Люди в комнате сменялись. Стоило одному войти, как кто-то другой, кивнув пришедшему, поднимался с места. Вместе с ним нередко выходил ещё один или двое. По обрывкам разговоров Юржин догадался, что служители ветра по очереди обходили храм вдруг чужак сунется без спросу, а никто и не узнает, пока не станет слишком поздно. Юржин не понимал, как они собирались уследить за каждой дверью и окном, которых было множество, и почему не могли довериться своему богу, уже отразившему удар. Возможно, так им было спокойней. Тем более, до сих пор все было тихо, а значит, план работал.

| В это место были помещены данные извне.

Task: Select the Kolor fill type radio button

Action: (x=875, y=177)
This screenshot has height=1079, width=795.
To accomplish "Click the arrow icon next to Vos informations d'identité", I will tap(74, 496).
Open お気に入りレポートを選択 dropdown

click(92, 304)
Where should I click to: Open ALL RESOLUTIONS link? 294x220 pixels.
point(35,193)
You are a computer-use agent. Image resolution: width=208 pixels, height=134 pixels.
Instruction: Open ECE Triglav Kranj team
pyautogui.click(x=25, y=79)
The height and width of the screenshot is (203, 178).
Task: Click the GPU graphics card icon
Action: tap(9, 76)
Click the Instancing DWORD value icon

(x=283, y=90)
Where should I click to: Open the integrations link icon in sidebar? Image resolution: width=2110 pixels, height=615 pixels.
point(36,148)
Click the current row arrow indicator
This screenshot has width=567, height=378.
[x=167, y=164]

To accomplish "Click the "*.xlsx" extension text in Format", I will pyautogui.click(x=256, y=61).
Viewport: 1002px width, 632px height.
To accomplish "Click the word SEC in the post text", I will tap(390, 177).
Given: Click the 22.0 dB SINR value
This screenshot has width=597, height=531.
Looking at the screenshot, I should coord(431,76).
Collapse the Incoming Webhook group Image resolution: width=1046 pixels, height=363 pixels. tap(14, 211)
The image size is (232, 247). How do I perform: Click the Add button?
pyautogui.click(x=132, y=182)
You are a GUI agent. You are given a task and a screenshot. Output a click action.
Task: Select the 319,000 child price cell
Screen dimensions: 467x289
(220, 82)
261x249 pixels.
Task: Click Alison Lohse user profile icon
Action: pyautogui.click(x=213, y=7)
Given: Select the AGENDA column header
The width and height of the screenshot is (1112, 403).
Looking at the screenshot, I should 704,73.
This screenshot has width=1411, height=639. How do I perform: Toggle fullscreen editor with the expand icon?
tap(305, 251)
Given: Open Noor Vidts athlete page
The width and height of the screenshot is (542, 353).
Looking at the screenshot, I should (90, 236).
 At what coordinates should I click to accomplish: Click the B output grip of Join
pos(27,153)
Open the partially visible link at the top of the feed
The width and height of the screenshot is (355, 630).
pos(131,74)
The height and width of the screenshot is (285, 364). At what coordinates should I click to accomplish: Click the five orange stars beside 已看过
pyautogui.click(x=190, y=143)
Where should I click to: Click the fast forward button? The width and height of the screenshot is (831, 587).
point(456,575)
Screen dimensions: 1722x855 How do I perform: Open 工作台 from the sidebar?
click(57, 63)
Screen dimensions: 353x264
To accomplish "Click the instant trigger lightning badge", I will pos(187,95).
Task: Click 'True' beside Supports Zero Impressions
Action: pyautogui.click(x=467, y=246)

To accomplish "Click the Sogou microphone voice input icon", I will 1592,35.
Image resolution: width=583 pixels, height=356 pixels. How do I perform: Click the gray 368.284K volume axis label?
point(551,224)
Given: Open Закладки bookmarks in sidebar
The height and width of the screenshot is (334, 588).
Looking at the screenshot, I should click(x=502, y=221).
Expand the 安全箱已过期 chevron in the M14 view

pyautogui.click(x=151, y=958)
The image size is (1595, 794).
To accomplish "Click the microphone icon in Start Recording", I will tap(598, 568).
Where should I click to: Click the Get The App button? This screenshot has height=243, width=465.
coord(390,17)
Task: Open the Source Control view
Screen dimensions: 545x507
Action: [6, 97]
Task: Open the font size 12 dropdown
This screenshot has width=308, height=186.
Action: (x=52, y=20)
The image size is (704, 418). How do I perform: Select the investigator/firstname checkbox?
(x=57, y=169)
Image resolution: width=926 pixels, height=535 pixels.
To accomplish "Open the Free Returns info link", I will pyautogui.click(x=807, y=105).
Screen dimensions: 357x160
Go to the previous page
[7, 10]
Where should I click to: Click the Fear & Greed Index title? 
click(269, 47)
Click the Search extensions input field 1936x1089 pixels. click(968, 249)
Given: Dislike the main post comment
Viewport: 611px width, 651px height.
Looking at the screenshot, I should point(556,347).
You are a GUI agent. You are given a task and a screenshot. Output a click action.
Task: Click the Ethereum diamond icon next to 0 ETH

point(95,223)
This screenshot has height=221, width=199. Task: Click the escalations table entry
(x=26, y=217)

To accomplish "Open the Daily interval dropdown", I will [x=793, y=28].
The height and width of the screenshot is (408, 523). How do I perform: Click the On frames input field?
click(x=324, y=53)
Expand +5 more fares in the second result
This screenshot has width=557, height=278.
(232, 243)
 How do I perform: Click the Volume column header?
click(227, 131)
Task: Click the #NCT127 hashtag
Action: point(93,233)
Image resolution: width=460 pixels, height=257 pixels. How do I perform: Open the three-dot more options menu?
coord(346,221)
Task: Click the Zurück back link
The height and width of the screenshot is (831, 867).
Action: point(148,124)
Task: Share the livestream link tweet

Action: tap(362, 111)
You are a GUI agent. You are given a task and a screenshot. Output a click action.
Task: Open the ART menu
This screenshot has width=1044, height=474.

Юржин начинал жалеть, что отказался от предложенной ему комнаты. Он поел хлеба с сыром, уютно умостился в мягком кресле, и его стало неудержимо клонить в сон. Но после отказа просить о комнате было совершенно немыслимо. Он запустил руку в волосы, взлохмачивая их. Потряс головой. Встал и попрыгал на месте, чтобы взбодриться. Помогало слабо.
Юржин поднял взгляд. Два жреца ветра встали и, похоже, собирались обходить храм. На голове одного из них синела тугая повязка, поверх уха запятнанная темным. Волосы второго, смуглого, были заплетены во множество тонких косиц темно-рыжего цвета, похожего на ржавчину. Не долго думая, Юржин пошел следом. Жрецы покосились на него, но ничего не сказали.